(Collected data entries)
......
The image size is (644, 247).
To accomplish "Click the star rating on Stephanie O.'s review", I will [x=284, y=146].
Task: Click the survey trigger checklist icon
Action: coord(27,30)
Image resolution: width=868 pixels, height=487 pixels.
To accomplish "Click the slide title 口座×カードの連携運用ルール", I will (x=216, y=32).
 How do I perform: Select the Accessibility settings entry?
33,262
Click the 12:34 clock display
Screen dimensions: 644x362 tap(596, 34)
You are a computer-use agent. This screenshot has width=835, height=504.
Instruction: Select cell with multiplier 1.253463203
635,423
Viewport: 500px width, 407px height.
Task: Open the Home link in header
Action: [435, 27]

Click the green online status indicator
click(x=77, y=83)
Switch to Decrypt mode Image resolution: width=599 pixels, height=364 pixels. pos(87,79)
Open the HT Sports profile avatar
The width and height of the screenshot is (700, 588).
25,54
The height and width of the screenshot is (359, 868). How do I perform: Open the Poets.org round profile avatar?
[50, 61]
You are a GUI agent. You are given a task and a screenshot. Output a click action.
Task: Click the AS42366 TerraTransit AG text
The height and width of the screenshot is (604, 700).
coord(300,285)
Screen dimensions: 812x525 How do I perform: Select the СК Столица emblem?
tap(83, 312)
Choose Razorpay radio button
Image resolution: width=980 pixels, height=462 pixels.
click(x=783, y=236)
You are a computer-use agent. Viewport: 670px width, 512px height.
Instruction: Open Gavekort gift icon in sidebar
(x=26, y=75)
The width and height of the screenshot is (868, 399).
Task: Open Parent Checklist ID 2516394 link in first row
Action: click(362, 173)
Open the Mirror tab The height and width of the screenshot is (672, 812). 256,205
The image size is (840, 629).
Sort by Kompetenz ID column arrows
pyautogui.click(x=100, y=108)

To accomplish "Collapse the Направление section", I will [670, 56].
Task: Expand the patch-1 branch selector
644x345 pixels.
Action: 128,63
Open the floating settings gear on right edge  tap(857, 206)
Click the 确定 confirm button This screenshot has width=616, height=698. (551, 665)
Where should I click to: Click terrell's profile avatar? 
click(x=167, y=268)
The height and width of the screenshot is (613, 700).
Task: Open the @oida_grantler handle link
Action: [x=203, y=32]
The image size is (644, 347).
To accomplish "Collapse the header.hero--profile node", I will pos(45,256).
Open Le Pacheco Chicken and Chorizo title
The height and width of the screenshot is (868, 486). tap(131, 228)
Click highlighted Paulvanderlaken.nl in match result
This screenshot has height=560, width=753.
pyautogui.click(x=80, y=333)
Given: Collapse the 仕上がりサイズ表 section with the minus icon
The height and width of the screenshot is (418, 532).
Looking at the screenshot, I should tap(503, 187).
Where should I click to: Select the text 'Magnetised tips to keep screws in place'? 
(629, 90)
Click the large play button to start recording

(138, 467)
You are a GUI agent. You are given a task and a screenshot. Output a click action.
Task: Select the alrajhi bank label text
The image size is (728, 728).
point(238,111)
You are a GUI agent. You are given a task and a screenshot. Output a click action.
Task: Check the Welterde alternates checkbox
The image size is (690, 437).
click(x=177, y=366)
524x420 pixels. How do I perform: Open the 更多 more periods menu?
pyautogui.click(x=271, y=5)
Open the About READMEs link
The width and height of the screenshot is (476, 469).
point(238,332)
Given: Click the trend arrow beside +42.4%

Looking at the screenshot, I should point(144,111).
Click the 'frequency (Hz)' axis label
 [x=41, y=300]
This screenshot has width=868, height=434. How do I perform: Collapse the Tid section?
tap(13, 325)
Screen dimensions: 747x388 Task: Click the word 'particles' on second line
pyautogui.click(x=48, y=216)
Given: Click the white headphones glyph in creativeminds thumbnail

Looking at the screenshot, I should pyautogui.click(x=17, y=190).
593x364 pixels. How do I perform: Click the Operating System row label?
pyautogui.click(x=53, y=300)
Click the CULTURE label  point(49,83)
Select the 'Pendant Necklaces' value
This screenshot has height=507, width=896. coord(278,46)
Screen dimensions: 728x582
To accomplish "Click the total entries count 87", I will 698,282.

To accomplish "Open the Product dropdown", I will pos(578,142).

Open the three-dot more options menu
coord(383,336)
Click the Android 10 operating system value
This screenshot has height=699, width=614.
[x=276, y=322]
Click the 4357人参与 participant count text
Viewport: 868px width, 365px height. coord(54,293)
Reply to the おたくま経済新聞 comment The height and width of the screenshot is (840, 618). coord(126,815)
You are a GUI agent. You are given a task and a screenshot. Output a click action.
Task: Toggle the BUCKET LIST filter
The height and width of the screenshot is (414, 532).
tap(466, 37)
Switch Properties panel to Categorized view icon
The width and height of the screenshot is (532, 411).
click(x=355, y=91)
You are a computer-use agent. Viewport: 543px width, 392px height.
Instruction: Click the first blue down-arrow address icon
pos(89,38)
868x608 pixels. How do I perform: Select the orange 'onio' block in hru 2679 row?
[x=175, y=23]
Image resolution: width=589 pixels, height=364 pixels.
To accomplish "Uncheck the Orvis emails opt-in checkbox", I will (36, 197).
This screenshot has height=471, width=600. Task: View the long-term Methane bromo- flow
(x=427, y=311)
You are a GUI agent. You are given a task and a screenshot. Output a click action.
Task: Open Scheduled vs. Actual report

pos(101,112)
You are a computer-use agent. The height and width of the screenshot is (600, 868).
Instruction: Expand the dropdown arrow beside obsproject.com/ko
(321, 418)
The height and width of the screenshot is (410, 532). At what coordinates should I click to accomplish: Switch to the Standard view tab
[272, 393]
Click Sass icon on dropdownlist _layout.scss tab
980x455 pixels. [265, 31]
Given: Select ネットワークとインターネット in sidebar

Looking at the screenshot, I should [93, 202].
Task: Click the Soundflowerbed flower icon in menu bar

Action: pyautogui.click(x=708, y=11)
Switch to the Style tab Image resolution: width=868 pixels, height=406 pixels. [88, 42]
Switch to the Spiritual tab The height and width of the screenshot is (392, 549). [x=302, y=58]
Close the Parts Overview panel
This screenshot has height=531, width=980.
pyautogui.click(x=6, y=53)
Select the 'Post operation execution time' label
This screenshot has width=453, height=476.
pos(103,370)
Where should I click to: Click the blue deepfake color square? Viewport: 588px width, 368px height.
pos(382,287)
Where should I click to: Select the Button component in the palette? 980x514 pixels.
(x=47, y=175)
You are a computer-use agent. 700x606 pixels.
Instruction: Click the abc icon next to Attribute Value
......
Whichever lines of the data include the word "checkbox", pull them out.

Task: Check the Welterde alternates checkbox
To accomplish "Uncheck the Orvis emails opt-in checkbox", I will (36, 197).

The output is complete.